In this assignment we're going to be looking at bias in Wikipedia articles. Specifically, we're going to use the ORES API to evaluate the quality of Wikipedia articles from around the world that are about political figures.

The code below is provided under the MIT license from https://github.com/Ironholds/data-512-a2/blob/master/hcds-a2-bias_demo.ipynb
I have modified the headers object and added a return for the function

In [1]:
import requests
import json

headers = {'User-Agent' : 'https://github.com/ankittandon', 'From' : 'antand@uw.edu'}

def get_ores_data(revision_ids, headers):
    
    # Define the endpoint
    endpoint = 'https://ores.wikimedia.org/v3/scores/{project}/?models={model}&revids={revids}'
    
    # Specify the parameters - smushing all the revision IDs together separated by | marks.
    # Yes, 'smush' is a technical term, trust me I'm a scientist.
    # What do you mean "but people trusting scientists regularly goes horribly wrong" who taught you tha- oh.  
    params = {'project' : 'enwiki',
              'model'   : 'wp10',
              'revids'  : '|'.join(str(x) for x in revision_ids)
              }
    api_call = requests.get(endpoint.format(**params))
    response = api_call.json()
    return response
#    print(json.dumps(response, indent=4, sort_keys=True))

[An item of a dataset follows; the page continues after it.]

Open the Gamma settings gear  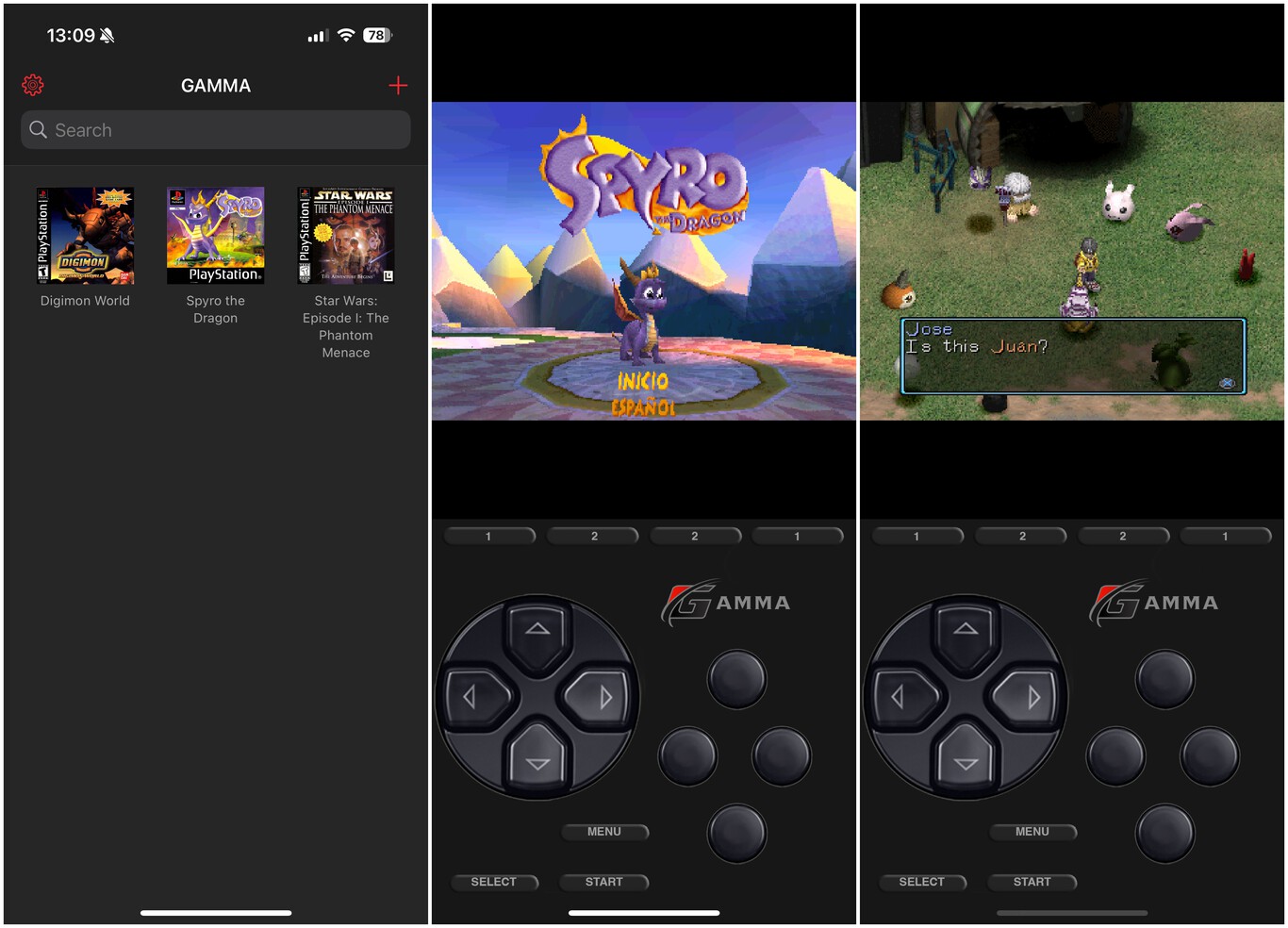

# So if we grab some example revision IDs and turn them into a list and then call get_ores_data...
example_ids = [783381498, 807355596, 757539710]
get_ores_data(example_ids, headers)

{'enwiki': {'models': {'wp10': {'version': '0.6.1'}},
  'scores': {'757539710': {'wp10': {'score': {'prediction': 'Start',
      'probability': {'B': 0.05635270475191951,
       'C': 0.17635417131683803,
       'FA': 0.001919869734464717,
       'GA': 0.005517075264277984,
       'Start': 0.732764644204933,
       'Stub': 0.027091534727566813}}}},
   '783381498': {'wp10': {'score': {'prediction': 'Start',
      'probability': {'B': 0.039498449850621085,
       'C': 0.06068466061111685,
       'FA': 0.0029057427468351755,
       'GA': 0.007477221115409147,
       'Start': 0.5674464916024892,
       'Stub': 0.3219874340735285}}}},
   '807355596': {'wp10': {'score': {'prediction': 'Start',
      'probability': {'B': 0.04566408685167919,
       'C': 0.10144128886317841,
       'FA': 0.002651239009002438,
       'GA': 0.006433022662730785,
       'Start': 0.7675063182740381,
       'Stub': 0.07630404433937113}}}}}}}

The code below is provided under the MIT license from https://github.com/Ironholds/data-512-a2/blob/master/hcds-a2-bias_demo.ipynb
I modified this code by adding the encoding = 'utf-8' to ensure the file is read with the proper encoding.

In [2]:
## getting the data from the CSV files
import csv
from collections import defaultdict
revisions = defaultdict(lambda: defaultdict(str))
with open('page_data.csv',encoding="utf8") as csvfile:
    reader = csv.reader(csvfile)
    for row in reader:
        if row[2] != 'rev_id':
            revisions[row[2]]['article_name'] = row[0]
            revisions[row[2]]['country'] = row[1]

To avoid spamming the ORES API, i'll create 100 header chunks that I can send instead of the entire list of headers.

In [3]:
chunks = []
chunk = []
count = 0
for revision in revisions:
    chunk.append(revision)
    count += 1
    if count % 100 == 0:
        chunks.append(chunk)
        chunk = []

Now that the headers are 'chunked' up, I can append responses from the API to a responses list.

In [4]:
responses = []
for chunk in chunks:
    responses.append(get_ores_data(chunk, headers))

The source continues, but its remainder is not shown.